A Space-time Approach to Entropy-Stable Discontinuous Galerkin and Flux Reconstruction
This work addresses computational efficiency and stability in numerical simulations for fluid dynamics, though it appears incremental as it builds on existing flux reconstruction and discontinuous Galerkin methods.
The authors tackled the problem of achieving fully-discrete entropy stability in high-order space-time discretizations for partial differential equations, resulting in a method that reduces computational cost by up to 70% while maintaining optimal convergence rates for linear advection and Euler equations.

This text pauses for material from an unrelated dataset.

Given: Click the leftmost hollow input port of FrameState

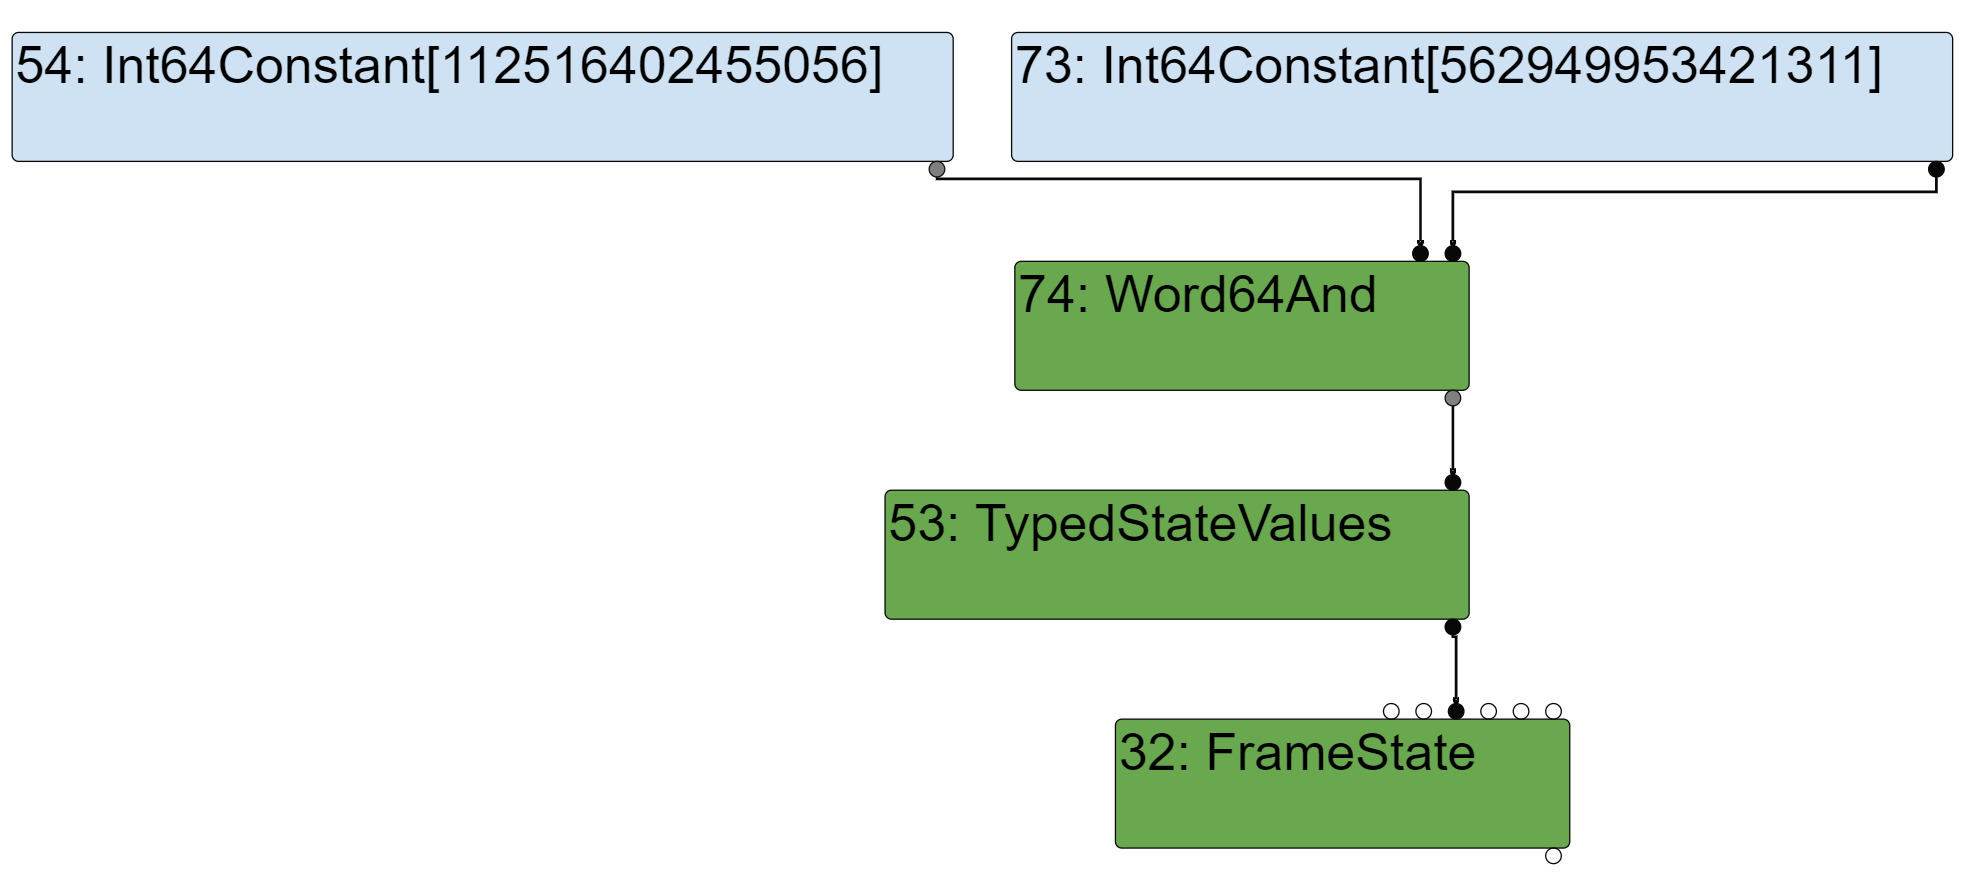Looking at the screenshot, I should [x=1391, y=711].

We present a high-order space-time discretization equipped with fully-discrete entropy stability properties for general choices of volume and surface quadrature rules. The formulation uses flux reconstruction (FR) in the spatial dimension paired with a discontinuous Galerkin (DG) method in the temporal dimension. The result is a fully-implicit system using polynomial bases in space and time. An energy-stable discretization is applied to the linear advection equation, yielding optimal $p+1$ convergence for small FR correction parameters and $p$ convergence at the same filter strength as method-of-lines implementations. We can thus recover the space-time equivalent to schemes such as DG, Huynh's FR, or spectral difference through a single parameter $c$. We follow with a similar space-time nonlinearly-stable flux reconstruction (ST-NSFR) scheme, which uses skew-symmetric stiffness operators in both space and time. The ST-NSFR scheme is fully-discretely entropy preserving using the $c_{DG}$ parameter or entropy-stable for small $c$. Numerical experiments using the linear advection and Euler equations confirm convergence orders and stability properties. The advantage of FR in a space-time context is demonstrated by a reduction in computational cost up to about $70\%$ as $c$ is increased.